In honor of Memorial Day, I’d like to post a simple vegetarian burger recipe. The recipe is an adaptation of a vegetarian meatball recipe I’ve seen circulating around the web, and that I’ve enjoyed making over the last few years. I have made more complicated veggie burgers that are also delicious, but this has got to be one of the most surefire ways to make a fresh vegetarian burger for lunch when it’s already noon and you’re getting hungry. No need for frozen mystery burgers. With a few basic ingredients, you have yourself a delicious and simple meal, that is very adaptable to different flavors and sauces. For the bouillon, you can use French onion soup mix, ranch dip powder, or any other flavoring you like. I haven’t tried using gluten free bread crumbs, but I don’t see why it wouldn’t work.

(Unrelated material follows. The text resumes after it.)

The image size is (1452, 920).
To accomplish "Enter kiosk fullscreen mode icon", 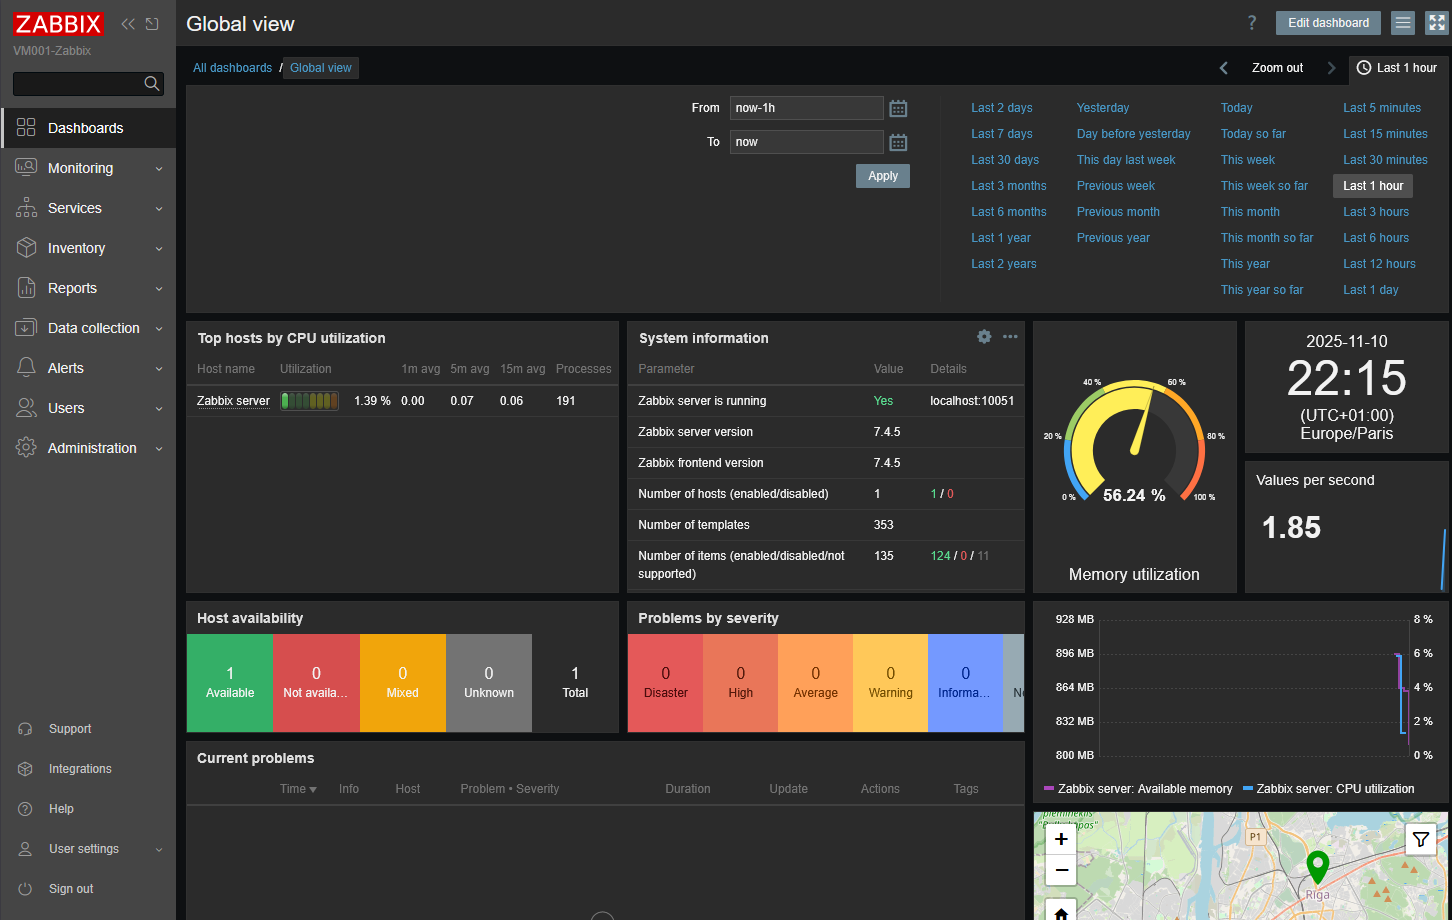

Quick Nutty Veggie Burgers
Makes two large burgers
- 1/2 cup walnuts, chopped so that some are fine but leaving some chunkier pieces
- 3/4 cup shredded cheddar cheese
- 3/4 cup regular bread crumbs (a bit less if the crumbs are very fine)
- 1 egg
- 1/2 tsp dried onion
- 1/8 tsp of bouillon (powdered veggie, onion, chicken bouillon, etc), seasoned salt, or any salty flavoring such as ranch dip powder, ramen noodle flavor pack, chili seasoning.
- olive oil
Mix the first 6 ingredients in a bowl. Set aside for 5 minutes. Generously coat the bottom of frying pan with olive oil over medium heat. Form the mixture into two patties. Place into the pan and cook as you would a hamburger, flipping when brown. The mixture might stick slightly, but with a little gentle nudging, they should flip ok.
Serve with sliced red onion, tomato, avocado, or whatever you like on your burger!